On June 1, 1978, Tennessee Guaranty was authorized to insure Missouri credit unions, as evidenced by an agreement among the State Credit Union Share Insurance Corporation,1 the Commissioner of the Department of Banking of the State of Tennessee, the Director of the Division of Insurance of the State of Missouri, and the Director of the Division of Credit Unions of the State of Missouri. The 1978 Agreement recognizes that, for a temporary period of time, Tennessee Guaranty would be considered as conducting the business of insurance in Missouri and that it would be subject to the provisions of Missouri’s insurance laws. Tennessee Guaranty, however, would become subject to the exclusive jurisdiction, supervision, regulation, and examination of the Director of the Division of Credit Unions for the State of Missouri upon the effective date of the enactment of an amended Mo.Rev.Stat. § 370.375. In 1982, Missouri enacted § 370.375, providing that corporations, such as Tennessee Guaranty, would in fact be subject to the exclusive jurisdiction, supervision, regulation, and examination of the Director of the Divi*1435sion of Credit Unions for the State of Missouri.

In October 1984, Missouri Credit Union entered into an insurance contract with Tennessee Guaranty, which contained a “choice-of-law” provision stipulating that the contract would be subject to Tennessee law. Missouri Credit Union agreed to:

comply with the bylaws of the Corporation [Tennessee Guaranty], as from time to time amended. The Credit Union [Missouri Credit Union] further agree[d] that this contract may be amended by an amendment to the bylaws of the Corporation, provided the Corporation shall mail written notice of such amendment to the Credit Union at least ten (10) days prior to the effective date of such amendment.

As a credit union member, Missouri Credit Union was required to make and maintain during its membership period a capital contribution equal to 1% of the shares of its account holders. Missouri Credit Union was also subject to the payment of any special assessment. During the relevant time period, the by-laws in effect provided that the aggregate of the capital contributions and any special assessment paid by a member credit union constitute the equity interest of the member in Tennessee Guaranty and shall be considered as a part of the assets of the member. Upon joining Tennessee Guaranty, Missouri Credit Union deposited with Tennessee Guaranty $1,486,558.17 as its capital contribution.

Items listed in a dataset
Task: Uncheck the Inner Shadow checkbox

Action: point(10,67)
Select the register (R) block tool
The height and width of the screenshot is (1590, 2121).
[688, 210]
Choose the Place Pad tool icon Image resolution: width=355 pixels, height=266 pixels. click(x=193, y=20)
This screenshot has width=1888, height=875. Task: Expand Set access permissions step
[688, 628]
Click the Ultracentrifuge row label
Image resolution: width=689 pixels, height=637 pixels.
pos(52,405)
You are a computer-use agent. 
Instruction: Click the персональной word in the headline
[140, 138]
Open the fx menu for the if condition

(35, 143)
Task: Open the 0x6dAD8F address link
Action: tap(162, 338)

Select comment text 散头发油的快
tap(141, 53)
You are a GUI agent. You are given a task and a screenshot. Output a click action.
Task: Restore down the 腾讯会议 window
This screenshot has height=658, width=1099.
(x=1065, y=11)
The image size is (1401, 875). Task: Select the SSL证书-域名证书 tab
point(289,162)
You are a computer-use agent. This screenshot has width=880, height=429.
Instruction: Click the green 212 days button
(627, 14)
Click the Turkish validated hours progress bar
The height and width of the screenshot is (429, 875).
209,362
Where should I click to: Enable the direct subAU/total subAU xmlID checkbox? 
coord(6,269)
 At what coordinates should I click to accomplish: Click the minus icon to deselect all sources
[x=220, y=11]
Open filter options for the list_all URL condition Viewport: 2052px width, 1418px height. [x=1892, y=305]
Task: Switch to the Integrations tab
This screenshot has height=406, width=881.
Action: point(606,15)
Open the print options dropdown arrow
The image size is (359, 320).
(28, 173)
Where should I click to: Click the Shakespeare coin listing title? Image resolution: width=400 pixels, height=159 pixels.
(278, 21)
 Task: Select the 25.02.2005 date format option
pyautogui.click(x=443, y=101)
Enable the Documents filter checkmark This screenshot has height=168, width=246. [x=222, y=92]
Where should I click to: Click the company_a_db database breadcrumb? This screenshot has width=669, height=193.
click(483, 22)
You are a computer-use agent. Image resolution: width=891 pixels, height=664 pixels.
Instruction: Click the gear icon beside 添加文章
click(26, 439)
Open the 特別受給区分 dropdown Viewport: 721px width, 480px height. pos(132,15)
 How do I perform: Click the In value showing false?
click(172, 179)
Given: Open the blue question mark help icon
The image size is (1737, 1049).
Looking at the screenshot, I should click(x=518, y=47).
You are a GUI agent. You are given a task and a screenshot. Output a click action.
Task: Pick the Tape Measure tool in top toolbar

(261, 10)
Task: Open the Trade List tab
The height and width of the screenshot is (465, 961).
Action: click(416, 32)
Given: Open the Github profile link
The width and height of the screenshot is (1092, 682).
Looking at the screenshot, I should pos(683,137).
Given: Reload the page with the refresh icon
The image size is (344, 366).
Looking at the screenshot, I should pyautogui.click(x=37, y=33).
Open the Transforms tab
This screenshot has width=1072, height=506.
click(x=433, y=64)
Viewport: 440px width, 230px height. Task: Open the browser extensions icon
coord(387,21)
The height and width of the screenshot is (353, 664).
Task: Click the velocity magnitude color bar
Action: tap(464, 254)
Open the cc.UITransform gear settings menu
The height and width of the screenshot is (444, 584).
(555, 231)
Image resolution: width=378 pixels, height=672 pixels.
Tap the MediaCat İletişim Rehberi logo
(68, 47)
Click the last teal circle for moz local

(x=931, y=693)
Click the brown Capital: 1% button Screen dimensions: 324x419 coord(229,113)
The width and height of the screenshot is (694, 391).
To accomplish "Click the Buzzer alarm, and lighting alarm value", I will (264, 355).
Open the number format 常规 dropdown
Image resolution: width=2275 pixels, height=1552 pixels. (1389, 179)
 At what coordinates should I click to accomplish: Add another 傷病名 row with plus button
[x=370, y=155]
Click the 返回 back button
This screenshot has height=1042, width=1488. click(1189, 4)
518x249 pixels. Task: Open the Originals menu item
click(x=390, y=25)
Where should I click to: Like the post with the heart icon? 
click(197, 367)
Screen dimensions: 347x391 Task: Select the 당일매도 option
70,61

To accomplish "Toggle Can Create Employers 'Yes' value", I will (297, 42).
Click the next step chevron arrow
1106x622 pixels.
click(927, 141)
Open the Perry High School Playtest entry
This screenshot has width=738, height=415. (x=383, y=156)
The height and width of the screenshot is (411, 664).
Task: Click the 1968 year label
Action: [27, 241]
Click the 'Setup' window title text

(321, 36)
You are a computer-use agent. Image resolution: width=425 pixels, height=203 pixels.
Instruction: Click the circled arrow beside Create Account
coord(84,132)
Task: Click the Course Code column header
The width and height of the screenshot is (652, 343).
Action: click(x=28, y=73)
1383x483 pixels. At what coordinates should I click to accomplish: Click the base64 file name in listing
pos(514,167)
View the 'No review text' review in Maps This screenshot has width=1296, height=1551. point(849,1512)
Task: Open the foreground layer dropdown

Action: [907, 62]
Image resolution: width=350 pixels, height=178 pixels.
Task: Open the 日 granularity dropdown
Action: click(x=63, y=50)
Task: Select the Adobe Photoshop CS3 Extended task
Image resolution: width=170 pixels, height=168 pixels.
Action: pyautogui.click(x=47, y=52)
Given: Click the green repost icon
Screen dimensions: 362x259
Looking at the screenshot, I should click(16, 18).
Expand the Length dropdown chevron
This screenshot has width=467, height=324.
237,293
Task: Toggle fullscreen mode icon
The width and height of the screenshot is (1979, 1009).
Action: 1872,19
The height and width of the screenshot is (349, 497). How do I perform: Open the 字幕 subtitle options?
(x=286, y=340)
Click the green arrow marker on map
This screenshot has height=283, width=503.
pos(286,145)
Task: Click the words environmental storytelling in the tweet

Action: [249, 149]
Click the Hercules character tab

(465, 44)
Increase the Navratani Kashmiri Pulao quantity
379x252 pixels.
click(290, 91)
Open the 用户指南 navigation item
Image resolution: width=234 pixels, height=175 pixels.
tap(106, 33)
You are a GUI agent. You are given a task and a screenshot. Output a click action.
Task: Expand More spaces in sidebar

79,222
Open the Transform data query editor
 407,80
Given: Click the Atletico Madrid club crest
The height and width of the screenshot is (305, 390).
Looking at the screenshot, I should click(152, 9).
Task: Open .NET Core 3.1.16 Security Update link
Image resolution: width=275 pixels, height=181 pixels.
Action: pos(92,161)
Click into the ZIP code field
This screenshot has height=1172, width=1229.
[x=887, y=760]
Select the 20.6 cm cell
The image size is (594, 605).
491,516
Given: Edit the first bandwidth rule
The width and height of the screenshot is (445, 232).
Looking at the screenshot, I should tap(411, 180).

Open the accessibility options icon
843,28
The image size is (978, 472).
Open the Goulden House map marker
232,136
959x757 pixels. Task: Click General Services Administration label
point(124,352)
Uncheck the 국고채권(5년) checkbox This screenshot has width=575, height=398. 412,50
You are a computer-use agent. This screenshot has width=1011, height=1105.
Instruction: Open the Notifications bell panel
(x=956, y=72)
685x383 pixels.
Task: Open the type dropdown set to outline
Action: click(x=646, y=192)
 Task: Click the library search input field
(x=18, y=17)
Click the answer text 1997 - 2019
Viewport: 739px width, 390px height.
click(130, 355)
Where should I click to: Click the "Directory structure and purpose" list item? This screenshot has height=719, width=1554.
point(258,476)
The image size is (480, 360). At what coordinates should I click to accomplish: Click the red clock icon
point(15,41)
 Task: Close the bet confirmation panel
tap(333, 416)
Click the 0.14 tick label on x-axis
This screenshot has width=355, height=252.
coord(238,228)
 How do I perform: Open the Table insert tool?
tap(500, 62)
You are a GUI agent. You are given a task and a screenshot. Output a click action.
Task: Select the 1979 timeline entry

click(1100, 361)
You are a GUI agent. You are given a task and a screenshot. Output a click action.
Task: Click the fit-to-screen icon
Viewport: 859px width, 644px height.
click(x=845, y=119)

What you need to do: Using the text about Tennessee Guaranty, name all the parties to the agreement dated June 1, 1978 that authorized Tennessee Guaranty to insure Missouri credit unions.

Final result:
- The State Credit Union Share Insurance Corporation
- The Commissioner of the Department of Banking of the State of Tennessee
- The Director of the Division of Insurance of the State of Missouri
- The Director of the Division of Credit Unions of the State of Missouri